December 23, 2020

Frontline workers soldier on in battle against COVID-19. The rest of us must do the same.

Source: Rockford Register Star


As a bedside nurse, Christina’s job has always been difficult, but since the beginning of the COVID-19 pandemic, it’s been both intense and surreal.

Every day, at her hospital in Chicago, she experiences things most of us could never imagine. She sees terror in the eyes of patients as they’re intubated. Through layers of protective equipment, she holds their hands when they’re scared and alone, disconnected from their family. She watches as they grab the handrails of their hospital beds and fight to breathe, just to get enough oxygen to even talk with a loved one— and sometimes can’t even muster that. There’s nothing like it.

Christina made it through the first wave of the pandemic and days filled with the panic of not knowing if there would be enough personal protective equipment for her hospital. But now, as cases rise and hospital beds fill, that panic is back, and this time, there are no signs of slowing down.

Christina’s not alone. Frontline workers all across Illinois and the United States are facing similar challenges. COVID-19 doesn’t recognize geographic borders. It does not affect only cities or only rural areas. It is everywhere, with our Black and brown communities being hit especially hard, and the numbers are climbing at unprecedented rates.

Eleven months after the first case was reported in Illinois, our understanding of COVID-19 is much greater, but that understanding has come at a grave cost. We’ve lost more than 14,000 Illinoisans to this virus, and we’re going to lose more. My heart breaks for every family who has lost a loved one this year or who has otherwise been affected by the pandemic.

As COVID-19 rages in our communities, hospitals and ICUs all over the state are nearing — and even reaching — capacity. The nation’s frontline workers soldier on, despite workforce shortages and the continued struggle to get enough PPE and testing supplies. Our fellow Americans, including thousands of doctors, nurses, first responders, teachers, janitors and other essential workers, are all battling long hours, mental and physical health challenges and a feeling that they’ve been left to fight this battle alone.

But we can help them by following public health guidance and keeping this deadly virus from spreading even more. We owe at least that to these heroes.

This year has taken a horrible toll on our children, our parents and grandparents, our neighbors and friends. I know this year has been hard. I know what it’s like to be separated from family and to not know when you’ll see them again.
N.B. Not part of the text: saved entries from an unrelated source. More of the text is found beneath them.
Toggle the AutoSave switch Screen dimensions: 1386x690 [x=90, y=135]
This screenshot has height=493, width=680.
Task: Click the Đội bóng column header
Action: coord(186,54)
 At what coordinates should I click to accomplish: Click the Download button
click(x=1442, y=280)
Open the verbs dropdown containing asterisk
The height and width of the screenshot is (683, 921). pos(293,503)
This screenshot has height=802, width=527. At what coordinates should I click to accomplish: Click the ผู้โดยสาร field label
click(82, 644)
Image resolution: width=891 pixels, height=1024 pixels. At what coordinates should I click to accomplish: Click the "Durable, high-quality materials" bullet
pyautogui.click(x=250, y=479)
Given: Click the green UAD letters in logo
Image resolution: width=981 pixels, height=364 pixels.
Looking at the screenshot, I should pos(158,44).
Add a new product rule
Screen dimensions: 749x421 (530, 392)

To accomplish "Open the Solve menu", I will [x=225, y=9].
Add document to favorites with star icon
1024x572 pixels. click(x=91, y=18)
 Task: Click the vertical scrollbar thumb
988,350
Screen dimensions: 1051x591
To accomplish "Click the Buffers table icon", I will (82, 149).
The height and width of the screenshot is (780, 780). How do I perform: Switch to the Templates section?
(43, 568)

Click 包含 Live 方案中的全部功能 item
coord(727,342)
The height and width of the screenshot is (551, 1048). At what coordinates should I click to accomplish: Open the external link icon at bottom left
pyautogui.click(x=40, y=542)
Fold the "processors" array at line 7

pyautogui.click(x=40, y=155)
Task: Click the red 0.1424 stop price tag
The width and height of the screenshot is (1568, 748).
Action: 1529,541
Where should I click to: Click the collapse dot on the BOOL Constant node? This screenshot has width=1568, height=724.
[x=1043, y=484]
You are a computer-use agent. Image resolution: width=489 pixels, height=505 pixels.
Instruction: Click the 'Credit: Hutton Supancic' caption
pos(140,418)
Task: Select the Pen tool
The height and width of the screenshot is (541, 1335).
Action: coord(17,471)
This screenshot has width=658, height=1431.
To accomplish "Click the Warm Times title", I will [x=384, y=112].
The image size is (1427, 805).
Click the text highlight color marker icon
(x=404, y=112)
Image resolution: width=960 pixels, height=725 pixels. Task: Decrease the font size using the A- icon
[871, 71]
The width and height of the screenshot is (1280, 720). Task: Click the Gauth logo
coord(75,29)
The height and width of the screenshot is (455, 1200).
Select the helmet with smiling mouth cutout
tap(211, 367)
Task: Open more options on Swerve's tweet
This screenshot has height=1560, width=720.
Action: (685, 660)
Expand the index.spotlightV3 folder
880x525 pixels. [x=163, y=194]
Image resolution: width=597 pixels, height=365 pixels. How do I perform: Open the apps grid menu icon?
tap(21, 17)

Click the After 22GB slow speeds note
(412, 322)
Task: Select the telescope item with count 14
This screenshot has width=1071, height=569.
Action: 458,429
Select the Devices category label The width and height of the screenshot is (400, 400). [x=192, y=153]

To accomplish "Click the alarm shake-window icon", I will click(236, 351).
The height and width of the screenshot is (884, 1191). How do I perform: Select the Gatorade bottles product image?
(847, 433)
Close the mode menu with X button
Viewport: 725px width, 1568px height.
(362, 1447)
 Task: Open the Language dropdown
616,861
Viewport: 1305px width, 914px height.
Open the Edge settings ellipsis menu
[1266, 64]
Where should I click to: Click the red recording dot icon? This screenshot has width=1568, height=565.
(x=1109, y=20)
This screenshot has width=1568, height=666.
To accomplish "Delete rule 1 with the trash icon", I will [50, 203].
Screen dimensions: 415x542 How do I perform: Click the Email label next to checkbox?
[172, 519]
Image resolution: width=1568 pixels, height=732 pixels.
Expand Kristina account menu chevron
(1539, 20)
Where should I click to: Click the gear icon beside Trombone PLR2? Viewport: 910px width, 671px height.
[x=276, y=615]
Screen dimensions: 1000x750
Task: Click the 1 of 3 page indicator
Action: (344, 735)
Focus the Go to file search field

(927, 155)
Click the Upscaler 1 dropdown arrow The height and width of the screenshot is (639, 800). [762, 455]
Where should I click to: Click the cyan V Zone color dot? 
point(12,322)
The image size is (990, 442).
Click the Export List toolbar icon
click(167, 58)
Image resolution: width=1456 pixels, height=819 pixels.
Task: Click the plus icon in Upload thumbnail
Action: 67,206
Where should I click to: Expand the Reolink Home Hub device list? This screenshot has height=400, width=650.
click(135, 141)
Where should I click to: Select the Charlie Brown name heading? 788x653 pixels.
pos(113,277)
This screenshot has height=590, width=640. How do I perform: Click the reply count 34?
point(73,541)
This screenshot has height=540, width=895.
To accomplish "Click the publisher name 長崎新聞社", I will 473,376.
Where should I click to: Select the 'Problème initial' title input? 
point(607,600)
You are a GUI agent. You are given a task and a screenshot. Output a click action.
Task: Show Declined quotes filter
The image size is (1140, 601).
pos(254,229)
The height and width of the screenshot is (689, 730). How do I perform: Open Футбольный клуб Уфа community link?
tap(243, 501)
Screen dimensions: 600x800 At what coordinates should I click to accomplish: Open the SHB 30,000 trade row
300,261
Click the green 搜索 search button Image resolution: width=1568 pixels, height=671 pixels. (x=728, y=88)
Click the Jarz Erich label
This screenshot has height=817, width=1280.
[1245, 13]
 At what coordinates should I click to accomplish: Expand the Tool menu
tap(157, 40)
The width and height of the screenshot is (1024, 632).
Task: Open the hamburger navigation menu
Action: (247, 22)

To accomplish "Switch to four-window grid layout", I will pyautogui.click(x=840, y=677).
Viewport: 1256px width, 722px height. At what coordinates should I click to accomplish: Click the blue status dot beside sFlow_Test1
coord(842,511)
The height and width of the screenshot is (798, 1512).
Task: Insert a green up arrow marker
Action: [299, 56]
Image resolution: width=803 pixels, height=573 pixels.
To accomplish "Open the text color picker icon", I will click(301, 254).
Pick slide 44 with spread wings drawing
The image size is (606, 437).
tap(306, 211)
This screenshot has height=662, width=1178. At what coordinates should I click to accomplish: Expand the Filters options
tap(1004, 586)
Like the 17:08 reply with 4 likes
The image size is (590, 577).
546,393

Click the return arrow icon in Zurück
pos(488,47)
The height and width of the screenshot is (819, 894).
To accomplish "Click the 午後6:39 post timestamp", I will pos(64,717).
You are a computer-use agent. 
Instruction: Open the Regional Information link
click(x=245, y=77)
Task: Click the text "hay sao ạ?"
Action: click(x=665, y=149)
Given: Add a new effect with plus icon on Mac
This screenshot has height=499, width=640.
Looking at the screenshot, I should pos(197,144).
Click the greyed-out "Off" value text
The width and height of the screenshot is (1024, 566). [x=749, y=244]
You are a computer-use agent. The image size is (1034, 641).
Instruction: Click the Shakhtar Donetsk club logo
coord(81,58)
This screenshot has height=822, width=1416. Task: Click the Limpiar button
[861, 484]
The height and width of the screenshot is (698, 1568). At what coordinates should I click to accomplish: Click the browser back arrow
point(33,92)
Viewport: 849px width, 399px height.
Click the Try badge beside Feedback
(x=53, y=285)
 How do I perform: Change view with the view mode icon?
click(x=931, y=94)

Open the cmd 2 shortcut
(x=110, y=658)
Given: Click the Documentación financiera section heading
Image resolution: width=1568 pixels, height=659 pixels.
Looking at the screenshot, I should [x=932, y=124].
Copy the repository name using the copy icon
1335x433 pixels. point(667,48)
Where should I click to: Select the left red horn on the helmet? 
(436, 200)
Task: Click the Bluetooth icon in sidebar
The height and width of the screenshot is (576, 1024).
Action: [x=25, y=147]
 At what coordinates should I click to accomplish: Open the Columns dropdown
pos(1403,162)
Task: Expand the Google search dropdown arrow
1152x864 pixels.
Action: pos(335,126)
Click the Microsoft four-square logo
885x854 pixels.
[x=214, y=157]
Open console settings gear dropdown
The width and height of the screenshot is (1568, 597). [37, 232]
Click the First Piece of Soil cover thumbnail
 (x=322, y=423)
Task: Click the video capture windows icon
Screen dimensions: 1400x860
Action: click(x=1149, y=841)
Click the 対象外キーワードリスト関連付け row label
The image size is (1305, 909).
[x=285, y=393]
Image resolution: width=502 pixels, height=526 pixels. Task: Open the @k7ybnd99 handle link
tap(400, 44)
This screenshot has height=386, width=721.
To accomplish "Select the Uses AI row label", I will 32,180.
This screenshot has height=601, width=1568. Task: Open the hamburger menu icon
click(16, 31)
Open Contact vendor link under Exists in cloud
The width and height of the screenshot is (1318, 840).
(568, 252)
The uncontrolled spread of COVID-19 means the coming weeks will look very different for many families, and is already devastating for people who have lost someone due to this disease.

But the light at the end of the tunnel is in sight. The first frontline workers are getting their first dose of a vaccine, and the general public will have access in a matter of months. This gives me hope, but it is too soon to go back to “normal.” Quite the opposite, now is the time to be most vigilant. The reality is that our individual choices and actions over the next few months will have life and death consequences for many Americans.

We need to do everything we can to protect ourselves, our families, our neighbors and our essential workers. It’s time to flatten the curve again, to keep our hospitals and health systems from being overwhelmed. We must ensure that there continue to be enough hospital beds, ventilators and staff available to treat every patient.

We know what we must do and what measures work. I am doing my part, and I implore each of you to do the same:  Cancel unnecessary travel. Stay home. Social distance. Wash your hands. And wear a mask.

We all had to make tough decisions for Thanksgiving, and we’re going to have to do so again for the upcoming holidays. After months of isolation, all we want is to hug our families and share a meal, but we must stay strong. A Zoom holiday party this year means we’ll all be here for those celebrations next year.

There is nothing more powerful than when we all work together to protect and care for one another. And I know we can. We must unify in our efforts to beat this virus. We owe it to our workers, our families and friends, our communities and ourselves to do the right thing.